Aptos (APT) Surges to $4.90 Amid Token Unlocks and Plummeting Fees—What’s Next?
Aptos just punched through the $4.90 barrier—despite a flood of new tokens hitting the market and transaction fees nosediving. Is this resilience or just another crypto head-fake?
Heavy unlocks, weak fees—bulls don’t care. APT’s price action defies the usual ‘supply glut’ panic, leaving traders scrambling. Either the market’s pricing in something big, or this is the calm before the next VC dump.
Watch the fee trajectory. If APT keeps cutting costs without killing demand, it might just dodge the ‘ghost chain’ curse haunting other Layer 1s. Or, you know, it’s crypto—tomorrow could bring a 40% rug pull. Happy trading!

- Aptos lost almost 35% of its market cap in H1 2025, sliding to $3.2B.
- Token unlocks, reduced staking rewards, and slowing usage shaped the mid-year picture.
- Monthly active users stayed above 10M despite Q2 declines in transactions and addresses.
Halfway into 2025, Aptos finds itself in a tug-of-war between network growth efforts and market headwinds. Its circulating market capitalization sits at $3.2 billion, down sharply from the start of the year.
According to the latest Messari report, APT has fallen from $8.70 to $4.90 in six months, a drop of 43.7%. Each month’s fresh supply release adds to the pressure, with 11.31 million tokens unlocking across team, ecosystem, foundation, and private investor allocations.
The largest slice, about 35.4%, goes to team holdings. Ecosystem grants account for 28.3%, though most remain with the Foundation and Aptos Labs before distribution.
Private investors, including early backers like FTX Ventures, get nearly a quarter of each monthly unlock. The Foundation’s share, roughly 11.5%, funds events, legal work, and research sponsorships.
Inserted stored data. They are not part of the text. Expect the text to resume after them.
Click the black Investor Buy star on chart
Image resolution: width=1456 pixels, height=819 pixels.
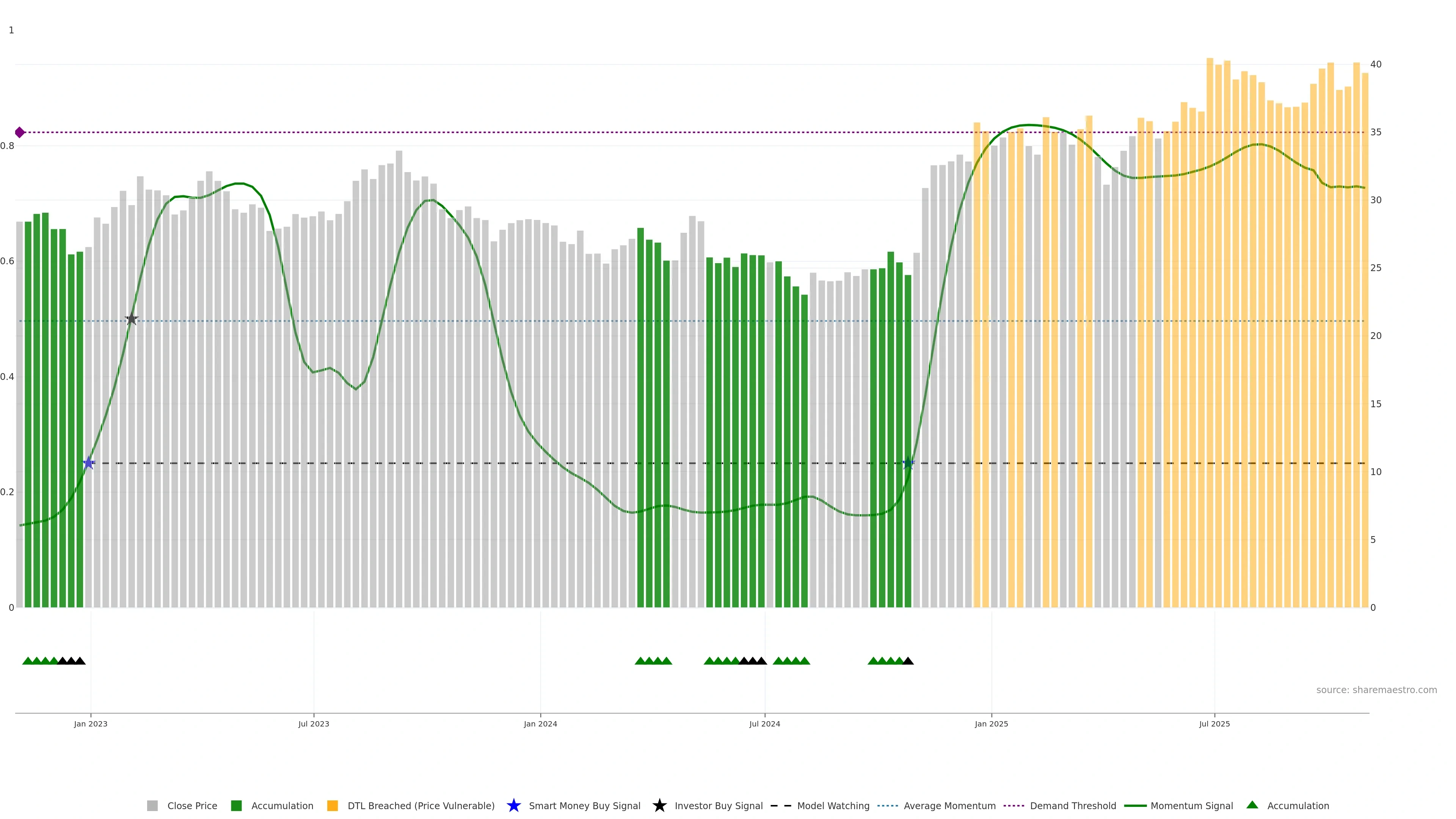point(131,319)
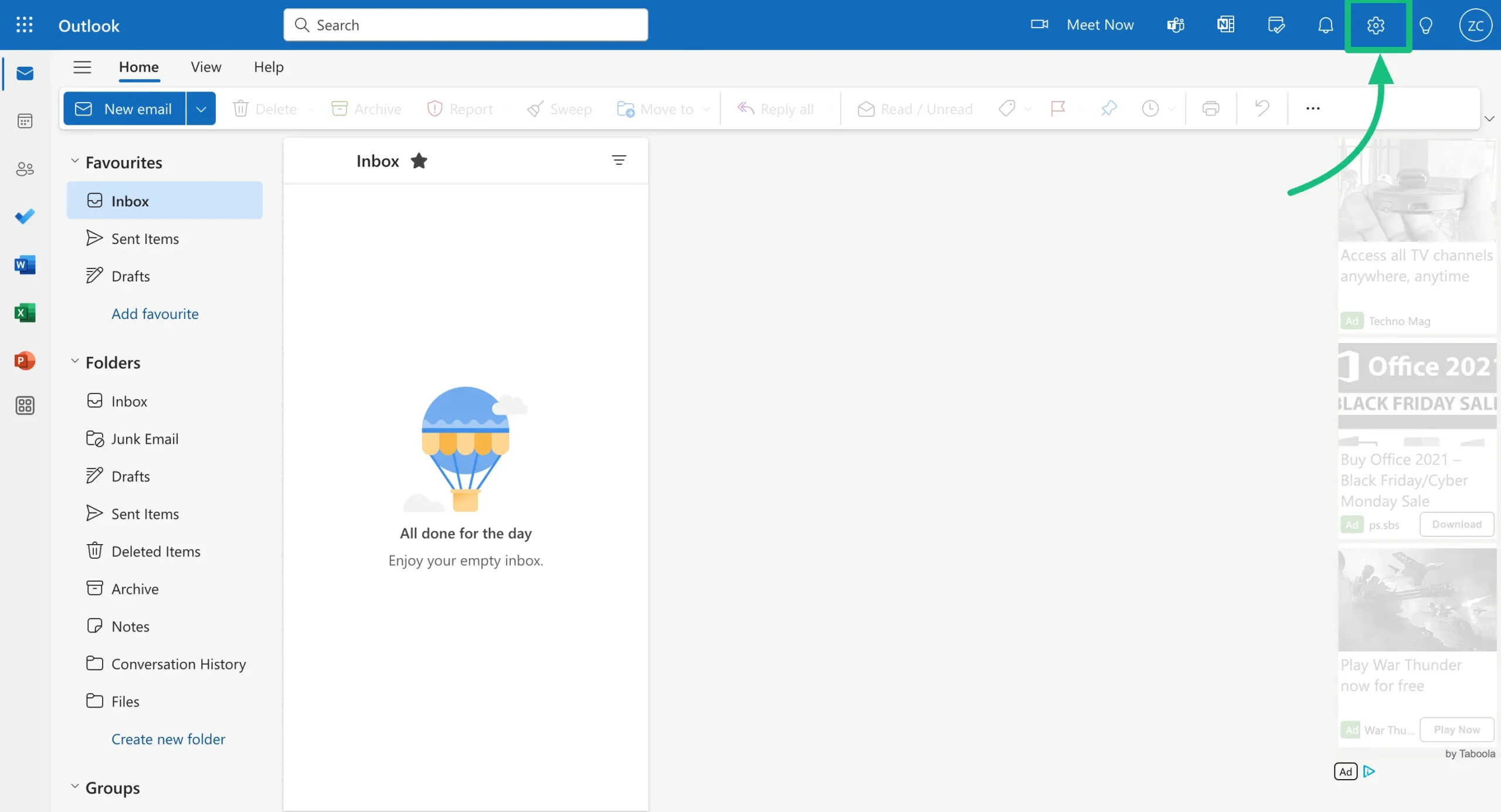Open the Help menu
The height and width of the screenshot is (812, 1501).
[268, 67]
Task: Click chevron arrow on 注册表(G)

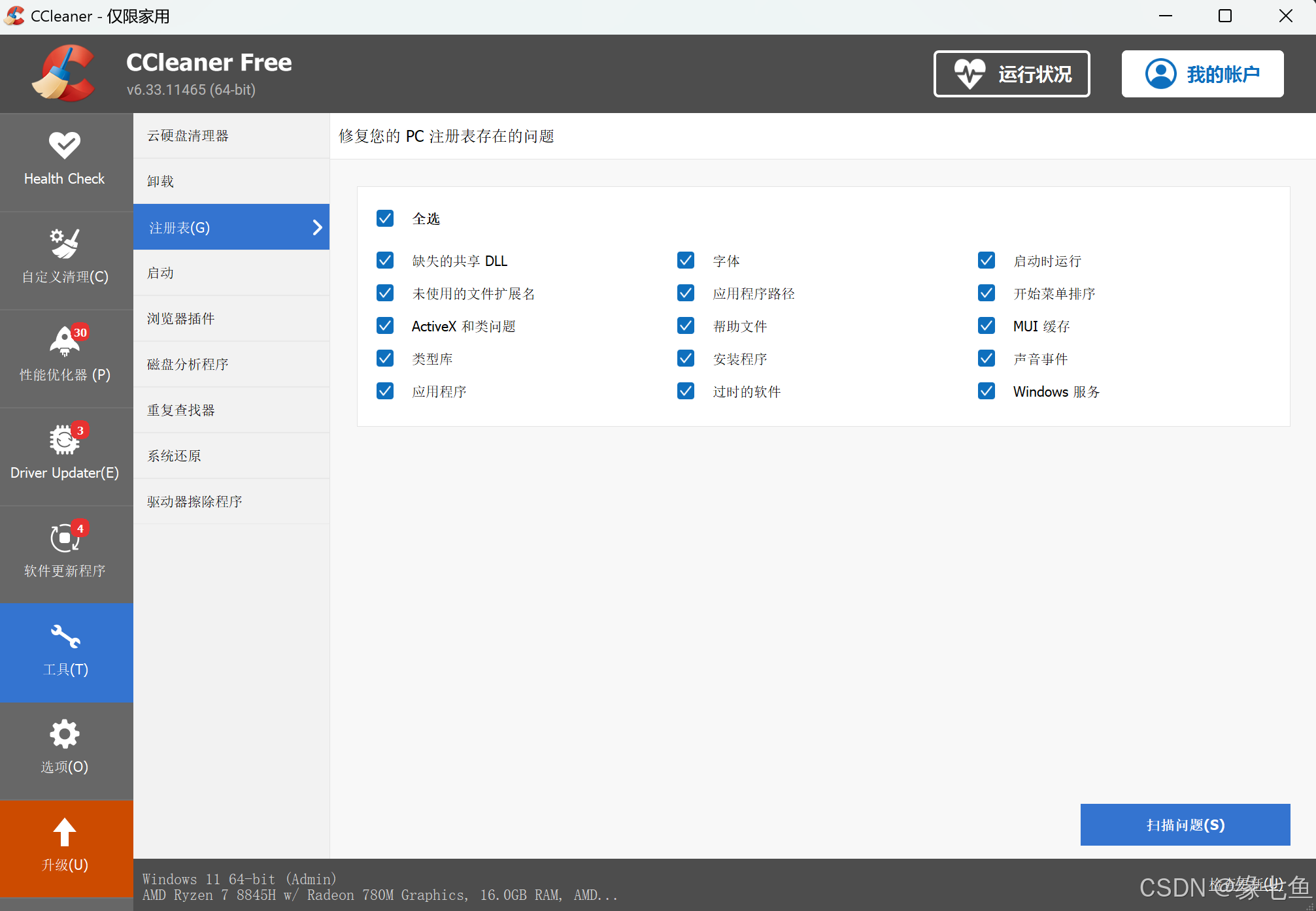Action: 318,227
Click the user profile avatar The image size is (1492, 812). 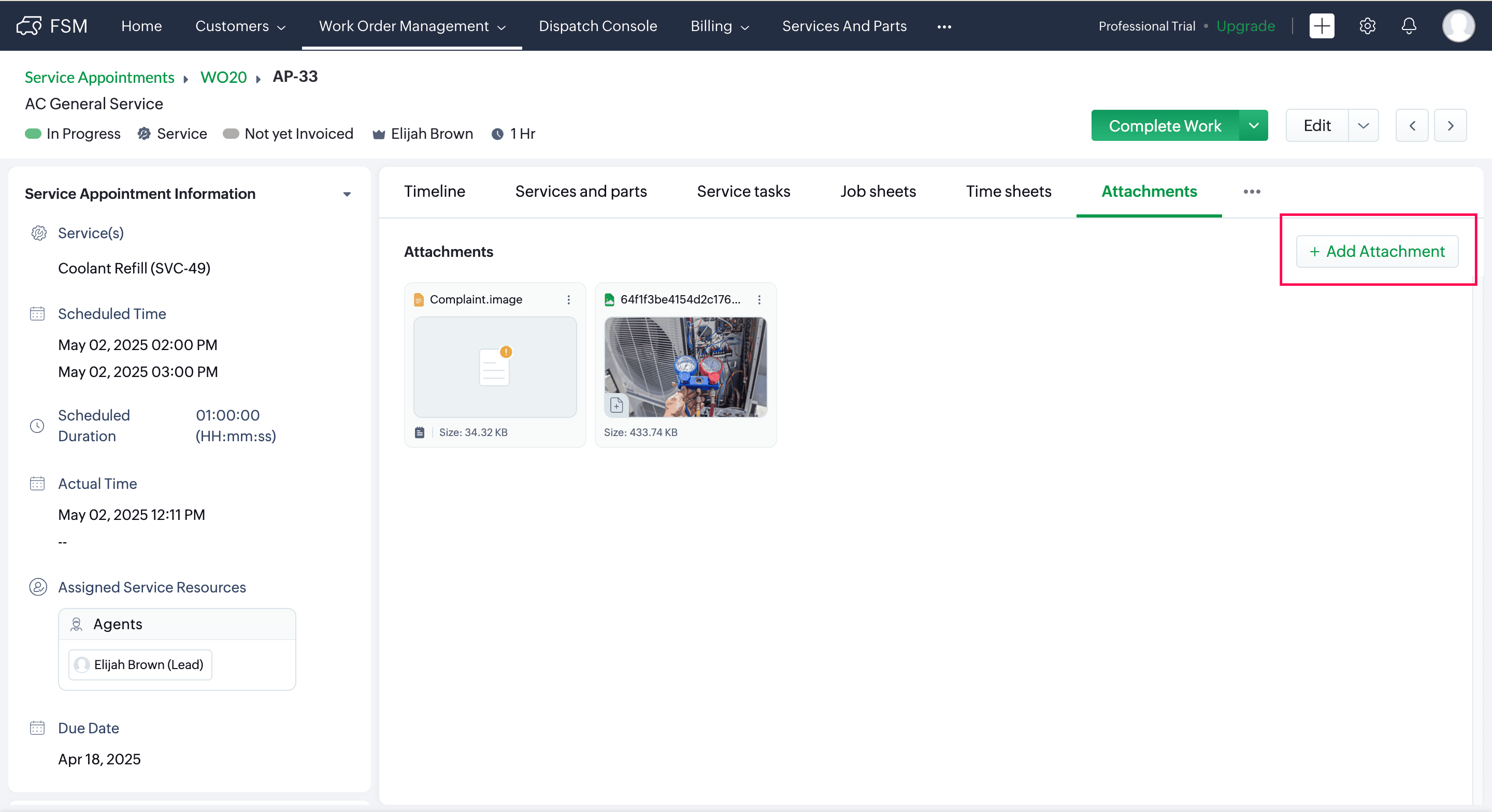tap(1458, 26)
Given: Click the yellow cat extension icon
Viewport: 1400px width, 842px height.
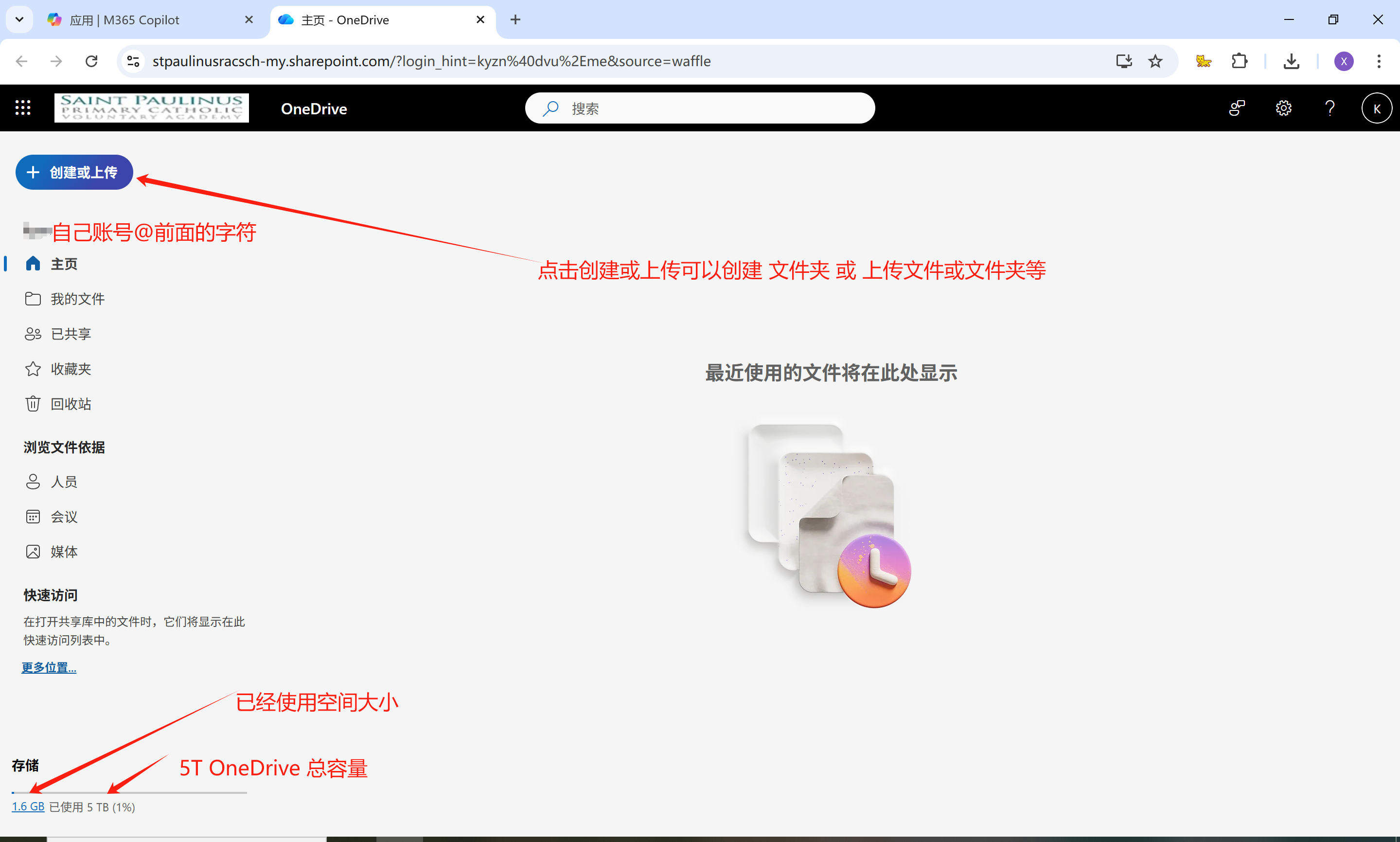Looking at the screenshot, I should 1203,61.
Fees Shrink, Rewards Tighten
Protocol earnings tell another side of the story. From a $598,000 revenue peak in late 2024, fees collected fell to $446,000 in Q1 and then dropped again to $214,400 in Q2. All of it is burned, yet the effect barely dents inflation because staking payouts and new unlocks flood the market.
June brought a change in that equation. Governance proposal AIP-119 trimmed staking rewards from 6.79% to 6.54%, with further reductions scheduled to reach 5.26% over seven months.
The move, aimed at curbing inflation and nudging yield-hunters toward restaking or DeFi activity, also brings Aptos closer in line with Ethereum’s reward rates.
Aptos Staking Hits $4.3B with Record Validator Count in Q2
The network’s momentum cooled in Q2. Daily transactions slipped to 3.2 million, down from 3.5 million, while active addresses dropped to 904,800. Yet monthly active users stayed consistently above the 10 million mark, a milestone first hit in late 2024.
Smart contract activity remained lively thanks to blockchain gaming. The tap-to-earn title Defi Cattos saw more than 339,000 daily interactions, outpacing AptosFramework and Kratos Gamer Network.
Even with cheaper transaction costs, up to 100 times lower than some rival Layer-1s, address retention rates stayed flat around 25%.
By the close of Q2, 877.9 million APT were staked, worth $4.3 billion. Validator count reached a record 152, while the Nakamoto coefficient held at 18, signaling decentralization that ranks above the median for major Layer-1 chains.